Problem to solve >>
Would you print the full listing word for word?

Record extracts >>
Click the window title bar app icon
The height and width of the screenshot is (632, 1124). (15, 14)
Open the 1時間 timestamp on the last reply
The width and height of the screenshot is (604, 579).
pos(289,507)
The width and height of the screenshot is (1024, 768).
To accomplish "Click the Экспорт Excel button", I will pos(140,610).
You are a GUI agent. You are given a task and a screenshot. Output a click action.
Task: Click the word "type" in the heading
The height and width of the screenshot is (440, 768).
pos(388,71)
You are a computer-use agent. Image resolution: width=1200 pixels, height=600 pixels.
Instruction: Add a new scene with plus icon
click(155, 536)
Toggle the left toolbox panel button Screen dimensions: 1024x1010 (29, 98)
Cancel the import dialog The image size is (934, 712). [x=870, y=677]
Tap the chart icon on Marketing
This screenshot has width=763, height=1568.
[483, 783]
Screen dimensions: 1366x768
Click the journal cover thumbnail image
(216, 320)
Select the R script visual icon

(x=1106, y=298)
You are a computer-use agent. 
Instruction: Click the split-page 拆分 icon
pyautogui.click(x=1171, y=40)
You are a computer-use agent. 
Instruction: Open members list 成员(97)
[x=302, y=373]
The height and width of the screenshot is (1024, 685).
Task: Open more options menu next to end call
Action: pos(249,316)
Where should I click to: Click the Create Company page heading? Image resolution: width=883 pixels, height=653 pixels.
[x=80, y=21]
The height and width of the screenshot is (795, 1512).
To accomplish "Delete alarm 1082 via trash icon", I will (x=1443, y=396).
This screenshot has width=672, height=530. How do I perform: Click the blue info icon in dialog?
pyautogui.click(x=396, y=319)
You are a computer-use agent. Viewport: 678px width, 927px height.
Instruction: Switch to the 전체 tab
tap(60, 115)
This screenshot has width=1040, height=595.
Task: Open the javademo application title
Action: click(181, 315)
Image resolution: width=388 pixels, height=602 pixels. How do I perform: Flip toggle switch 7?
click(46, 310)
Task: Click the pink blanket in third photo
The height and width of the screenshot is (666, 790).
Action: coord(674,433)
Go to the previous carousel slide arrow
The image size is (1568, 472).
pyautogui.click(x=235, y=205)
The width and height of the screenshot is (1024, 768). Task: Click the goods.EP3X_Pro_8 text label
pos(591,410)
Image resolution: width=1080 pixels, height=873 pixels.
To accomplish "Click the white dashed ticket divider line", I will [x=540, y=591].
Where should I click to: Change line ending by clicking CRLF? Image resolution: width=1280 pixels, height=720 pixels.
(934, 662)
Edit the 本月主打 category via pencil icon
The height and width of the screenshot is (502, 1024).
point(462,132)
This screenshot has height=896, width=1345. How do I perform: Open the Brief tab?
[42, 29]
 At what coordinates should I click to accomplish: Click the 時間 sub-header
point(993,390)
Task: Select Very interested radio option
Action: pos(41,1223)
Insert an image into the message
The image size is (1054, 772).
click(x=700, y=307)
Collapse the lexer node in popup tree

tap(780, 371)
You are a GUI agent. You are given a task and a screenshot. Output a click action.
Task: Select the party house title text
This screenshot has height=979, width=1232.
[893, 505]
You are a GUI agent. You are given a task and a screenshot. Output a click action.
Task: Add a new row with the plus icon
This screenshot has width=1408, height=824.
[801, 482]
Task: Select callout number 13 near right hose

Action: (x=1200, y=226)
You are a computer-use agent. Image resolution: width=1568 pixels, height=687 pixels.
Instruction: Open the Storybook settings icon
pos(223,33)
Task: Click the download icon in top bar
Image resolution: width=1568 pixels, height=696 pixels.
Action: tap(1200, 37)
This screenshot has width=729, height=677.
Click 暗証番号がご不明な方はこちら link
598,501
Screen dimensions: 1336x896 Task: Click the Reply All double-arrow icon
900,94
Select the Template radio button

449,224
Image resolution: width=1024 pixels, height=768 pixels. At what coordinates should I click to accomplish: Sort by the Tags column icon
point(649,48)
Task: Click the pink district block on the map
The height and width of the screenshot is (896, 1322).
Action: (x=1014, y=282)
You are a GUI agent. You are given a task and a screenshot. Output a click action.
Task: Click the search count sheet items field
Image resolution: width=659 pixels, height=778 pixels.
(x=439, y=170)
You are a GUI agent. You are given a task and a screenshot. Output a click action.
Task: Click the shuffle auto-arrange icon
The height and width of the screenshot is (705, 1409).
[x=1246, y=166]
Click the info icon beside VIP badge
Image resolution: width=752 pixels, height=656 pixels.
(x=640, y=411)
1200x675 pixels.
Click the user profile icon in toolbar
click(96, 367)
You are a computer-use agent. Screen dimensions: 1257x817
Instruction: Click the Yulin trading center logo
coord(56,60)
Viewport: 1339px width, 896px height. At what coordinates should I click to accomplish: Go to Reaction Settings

Solution below >>
Click the window title bar app icon
The height and width of the screenshot is (632, 1124). (15, 14)
Open the 1時間 timestamp on the last reply
The width and height of the screenshot is (604, 579).
pos(289,507)
The width and height of the screenshot is (1024, 768).
To accomplish "Click the Экспорт Excel button", I will pos(140,610).
You are a GUI agent. You are given a task and a screenshot. Output a click action.
Task: Click the word "type" in the heading
The height and width of the screenshot is (440, 768).
pos(388,71)
You are a computer-use agent. Image resolution: width=1200 pixels, height=600 pixels.
Instruction: Add a new scene with plus icon
click(155, 536)
Toggle the left toolbox panel button Screen dimensions: 1024x1010 (29, 98)
Cancel the import dialog The image size is (934, 712). [x=870, y=677]
Tap the chart icon on Marketing
This screenshot has width=763, height=1568.
[483, 783]
Screen dimensions: 1366x768
Click the journal cover thumbnail image
(216, 320)
Select the R script visual icon

(x=1106, y=298)
You are a computer-use agent. 
Instruction: Click the split-page 拆分 icon
pyautogui.click(x=1171, y=40)
You are a computer-use agent. 
Instruction: Open members list 成员(97)
[x=302, y=373]
The height and width of the screenshot is (1024, 685).
Task: Open more options menu next to end call
Action: pos(249,316)
Where should I click to: Click the Create Company page heading? Image resolution: width=883 pixels, height=653 pixels.
[x=80, y=21]
The height and width of the screenshot is (795, 1512).
To accomplish "Delete alarm 1082 via trash icon", I will (x=1443, y=396).
This screenshot has width=672, height=530. How do I perform: Click the blue info icon in dialog?
pyautogui.click(x=396, y=319)
You are a computer-use agent. Viewport: 678px width, 927px height.
Instruction: Switch to the 전체 tab
tap(60, 115)
This screenshot has width=1040, height=595.
Task: Open the javademo application title
Action: click(181, 315)
Image resolution: width=388 pixels, height=602 pixels. How do I perform: Flip toggle switch 7?
click(46, 310)
Task: Click the pink blanket in third photo
The height and width of the screenshot is (666, 790).
Action: coord(674,433)
Go to the previous carousel slide arrow
The image size is (1568, 472).
pyautogui.click(x=235, y=205)
The width and height of the screenshot is (1024, 768). Task: Click the goods.EP3X_Pro_8 text label
pos(591,410)
Image resolution: width=1080 pixels, height=873 pixels.
To accomplish "Click the white dashed ticket divider line", I will [x=540, y=591].
Where should I click to: Change line ending by clicking CRLF? Image resolution: width=1280 pixels, height=720 pixels.
(934, 662)
Edit the 本月主打 category via pencil icon
The height and width of the screenshot is (502, 1024).
point(462,132)
This screenshot has height=896, width=1345. How do I perform: Open the Brief tab?
[42, 29]
 At what coordinates should I click to accomplish: Click the 時間 sub-header
point(993,390)
Task: Select Very interested radio option
Action: pos(41,1223)
Insert an image into the message
The image size is (1054, 772).
click(x=700, y=307)
Collapse the lexer node in popup tree

tap(780, 371)
You are a GUI agent. You are given a task and a screenshot. Output a click action.
Task: Select the party house title text
This screenshot has height=979, width=1232.
[893, 505]
You are a GUI agent. You are given a task and a screenshot. Output a click action.
Task: Add a new row with the plus icon
This screenshot has width=1408, height=824.
[801, 482]
Task: Select callout number 13 near right hose

Action: (x=1200, y=226)
You are a computer-use agent. Image resolution: width=1568 pixels, height=687 pixels.
Instruction: Open the Storybook settings icon
pos(223,33)
Task: Click the download icon in top bar
Image resolution: width=1568 pixels, height=696 pixels.
Action: tap(1200, 37)
This screenshot has width=729, height=677.
Click 暗証番号がご不明な方はこちら link
598,501
Screen dimensions: 1336x896 Task: Click the Reply All double-arrow icon
900,94
Select the Template radio button

449,224
Image resolution: width=1024 pixels, height=768 pixels. At what coordinates should I click to accomplish: Sort by the Tags column icon
point(649,48)
Task: Click the pink district block on the map
The height and width of the screenshot is (896, 1322).
Action: (x=1014, y=282)
You are a GUI agent. You are given a task and a screenshot. Output a click action.
Task: Click the search count sheet items field
Image resolution: width=659 pixels, height=778 pixels.
(x=439, y=170)
You are a GUI agent. You are given a task and a screenshot. Output a click action.
Task: Click the shuffle auto-arrange icon
The height and width of the screenshot is (705, 1409).
[x=1246, y=166]
Click the info icon beside VIP badge
Image resolution: width=752 pixels, height=656 pixels.
(x=640, y=411)
1200x675 pixels.
Click the user profile icon in toolbar
click(96, 367)
You are a computer-use agent. Screen dimensions: 1257x817
Instruction: Click the Yulin trading center logo
coord(56,60)
Viewport: 1339px width, 896px height. At what coordinates should I click to accomplish: Go to Reaction Settings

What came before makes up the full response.